THE PROBLEM: The expected answer is the data below, retyped exactly.

━━━ DATA SECTION ━━━

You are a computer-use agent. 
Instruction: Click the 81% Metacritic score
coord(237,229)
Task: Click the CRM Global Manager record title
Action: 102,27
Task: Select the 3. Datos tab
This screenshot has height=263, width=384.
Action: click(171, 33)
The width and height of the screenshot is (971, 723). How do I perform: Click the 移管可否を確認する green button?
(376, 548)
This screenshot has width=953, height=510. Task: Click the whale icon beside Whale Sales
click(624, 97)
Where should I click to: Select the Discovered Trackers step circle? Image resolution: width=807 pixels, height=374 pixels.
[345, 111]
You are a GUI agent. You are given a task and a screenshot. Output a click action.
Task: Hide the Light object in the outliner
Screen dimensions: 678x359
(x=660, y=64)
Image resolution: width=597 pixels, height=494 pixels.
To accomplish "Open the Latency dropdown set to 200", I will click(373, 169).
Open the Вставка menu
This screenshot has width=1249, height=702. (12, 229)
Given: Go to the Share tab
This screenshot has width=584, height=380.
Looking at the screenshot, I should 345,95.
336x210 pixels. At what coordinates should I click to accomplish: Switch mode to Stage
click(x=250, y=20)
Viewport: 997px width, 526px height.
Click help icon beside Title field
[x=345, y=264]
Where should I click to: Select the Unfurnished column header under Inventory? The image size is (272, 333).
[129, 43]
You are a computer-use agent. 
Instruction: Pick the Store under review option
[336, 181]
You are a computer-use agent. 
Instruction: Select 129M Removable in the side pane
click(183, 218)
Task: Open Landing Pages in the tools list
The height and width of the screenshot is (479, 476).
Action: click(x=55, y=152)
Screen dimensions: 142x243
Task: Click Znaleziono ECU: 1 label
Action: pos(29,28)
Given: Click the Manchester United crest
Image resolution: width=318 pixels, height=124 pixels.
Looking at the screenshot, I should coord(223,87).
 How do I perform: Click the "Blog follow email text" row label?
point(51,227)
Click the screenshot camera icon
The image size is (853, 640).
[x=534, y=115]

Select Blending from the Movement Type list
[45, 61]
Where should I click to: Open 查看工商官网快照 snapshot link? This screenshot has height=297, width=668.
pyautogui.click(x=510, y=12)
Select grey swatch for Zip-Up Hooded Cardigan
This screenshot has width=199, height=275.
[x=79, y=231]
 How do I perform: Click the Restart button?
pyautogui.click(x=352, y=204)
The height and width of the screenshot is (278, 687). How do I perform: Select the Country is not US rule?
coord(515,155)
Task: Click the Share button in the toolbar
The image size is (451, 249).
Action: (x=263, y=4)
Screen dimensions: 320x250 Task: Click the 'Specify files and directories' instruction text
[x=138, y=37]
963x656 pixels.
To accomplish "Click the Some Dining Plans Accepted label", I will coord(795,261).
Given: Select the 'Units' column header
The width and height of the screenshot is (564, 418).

━━━

TASK RESULT:
You are a computer-use agent. 
Instruction: Click the 81% Metacritic score
coord(237,229)
Task: Click the CRM Global Manager record title
Action: 102,27
Task: Select the 3. Datos tab
This screenshot has height=263, width=384.
Action: click(171, 33)
The width and height of the screenshot is (971, 723). How do I perform: Click the 移管可否を確認する green button?
(376, 548)
This screenshot has width=953, height=510. Task: Click the whale icon beside Whale Sales
click(624, 97)
Where should I click to: Select the Discovered Trackers step circle? Image resolution: width=807 pixels, height=374 pixels.
[345, 111]
You are a GUI agent. You are given a task and a screenshot. Output a click action.
Task: Hide the Light object in the outliner
Screen dimensions: 678x359
(x=660, y=64)
Image resolution: width=597 pixels, height=494 pixels.
To accomplish "Open the Latency dropdown set to 200", I will click(373, 169).
Open the Вставка menu
This screenshot has width=1249, height=702. (12, 229)
Given: Go to the Share tab
This screenshot has width=584, height=380.
Looking at the screenshot, I should 345,95.
336x210 pixels. At what coordinates should I click to accomplish: Switch mode to Stage
click(x=250, y=20)
Viewport: 997px width, 526px height.
Click help icon beside Title field
[x=345, y=264]
Where should I click to: Select the Unfurnished column header under Inventory? The image size is (272, 333).
[129, 43]
You are a computer-use agent. 
Instruction: Pick the Store under review option
[336, 181]
You are a computer-use agent. 
Instruction: Select 129M Removable in the side pane
click(183, 218)
Task: Open Landing Pages in the tools list
The height and width of the screenshot is (479, 476).
Action: click(x=55, y=152)
Screen dimensions: 142x243
Task: Click Znaleziono ECU: 1 label
Action: pos(29,28)
Given: Click the Manchester United crest
Image resolution: width=318 pixels, height=124 pixels.
Looking at the screenshot, I should coord(223,87).
 How do I perform: Click the "Blog follow email text" row label?
point(51,227)
Click the screenshot camera icon
The image size is (853, 640).
[x=534, y=115]

Select Blending from the Movement Type list
[45, 61]
Where should I click to: Open 查看工商官网快照 snapshot link? This screenshot has height=297, width=668.
pyautogui.click(x=510, y=12)
Select grey swatch for Zip-Up Hooded Cardigan
This screenshot has width=199, height=275.
[x=79, y=231]
 How do I perform: Click the Restart button?
pyautogui.click(x=352, y=204)
The height and width of the screenshot is (278, 687). How do I perform: Select the Country is not US rule?
coord(515,155)
Task: Click the Share button in the toolbar
The image size is (451, 249).
Action: (x=263, y=4)
Screen dimensions: 320x250 Task: Click the 'Specify files and directories' instruction text
[x=138, y=37]
963x656 pixels.
To accomplish "Click the Some Dining Plans Accepted label", I will coord(795,261).
Given: Select the 'Units' column header
The width and height of the screenshot is (564, 418).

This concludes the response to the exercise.